IMAGO’s Michael Hughes photographed Berlin’s iconic Christopher Street Day, the original Pride march, the summer after the fall of the Berlin Wall. IMAGO spoke to him about his career and the city’s ever-shifting cultural landscape.
“I photographed intensely and danced along. The weather was splendid and the people were exuberant. I walked backwards as the masses marched forward – it was very harmonious,” said photographer Michael Hughes in an interview with IMAGO. Especially as the Berlin Wall saw its demise, Christopher Street Day has signified liberation and planted its roots in Berlin as it continues to be a pillar in the city’s culture.

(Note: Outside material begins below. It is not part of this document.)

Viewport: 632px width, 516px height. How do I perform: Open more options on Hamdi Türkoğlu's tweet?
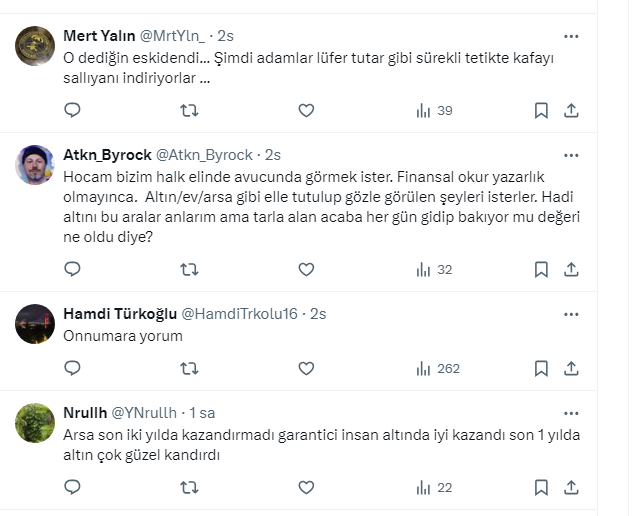[571, 313]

Christopher Street Day, the original Pride march which started in New York City in memory of the 1969 Stonewall Riots, is a staple of Berlin. The first Christopher Street Day in Europe was held in Berlin in 1979 under the name Freedom Day, and the city remains to be Europe’s epicenter for such events. The Lesbian and Gay City Festival (the largest in Europe since 1993), Berlin Pride, Folsom Europe, Easter in Berlin, and Kreuzberg Pride (aka Transgenialer, an alternative to Pride), along with a number of smaller events and regular queer parties held in Berlin’s bars and nightclubs, are woven into the fabrics of Berlin’s identity.
Hughes, a self taught photographer, has worked for newspapers such as Der Spiegel, Stern, Tageszeitung (TAZ, Daily Newspaper), The Guardian and The Sunday Times, and has put on photo exhibitions in cities like Berlin, Glasgow, Potsdam, The Hague, Sao Paulo and Milan. He is also known for his worldwide souvenir travel series published in GEO Saison and National Geographic.
His archives from the 1990 Christopher Street Day, the summer after the fall of Berlin Wall as the city underwent a massive shift, bear witness to Berlin’s resilient queer-community who blended activism with celebration.
Firstly, tell us a bit about yourself. How long have you been a photographer in Berlin, and what brought you to photograph Christopher Street Day?
I came to Berlin in 1982 to protest against Ronald Reagan. I was squatting in London and heard about Christopher Street Day from a neighbor who was from Amsterdam. I started to photograph in London as an autodidact, taking concert photos for NME (New Musical Express) – bands like Siouxsie and the Banshees, The Cure and Wire. I had worked for Screen, The Royal Court Theatre and City Limits, along with doing photo reportages and designing for Camerawork (Art Council of Great Britain).
1990 was a unique time for Berlin and as a photographer, you have to closely observe your surroundings. Can you paint us a picture of what your experience in Berlin was during this transition period?
In Kreuzberg, the Wall was permanently in front of your eyes. You staggered from pub to pub along the wall, knowing that unfriendly people with Kalashnikovs were on the other side. Berlin was empty at the time. A sort of desert formed along the wall, just tumbleweeds and tourists. Older people and perma-students populated the city, where the students driving taxis would bring the elderly to medical appointments. I was reporting for Stern on the evening of November 9, 1989 and was photographing the accommodations for refugees from East Germany in Messe Berlin as the news came [of the Wall]. It was clear that it was the end of an era.
Christopher Street Day in Berlin is world-renowned. Did you know its significance at the time? Was being queer as widely accepted?
We knew how much suffering and bravery is connected to Christopher Street Day and where it comes from. The AIDS Pandemic had also put a harsh strain on the government. Homosexuality was not a big issue at the time, at least in the circles I was in; Kreuzberg 36 and Schöneberg, for example. Berlin was already a very tolerant city.
How do you think the situation in Berlin in 1989 influenced cultural phenomena like Christopher Street Day? How do you see the cultural evolution of the city over the years?
Berlin defined and identified itself with the Wall. As optimistic as Berliners can be, they were then excited to occupy the free spaces. MIGs at Potsdamer Platz and Tacheles (a cultural space), bars, galleries and clubs emerged in every crevice. Now a lot has been developed or has disappeared; abandoned open spaces became rare and artists cannot afford to live in Berlin anymore. Berlin still influences Germany though, and tolerance is highly valued. We’ll see how things continue to unfold.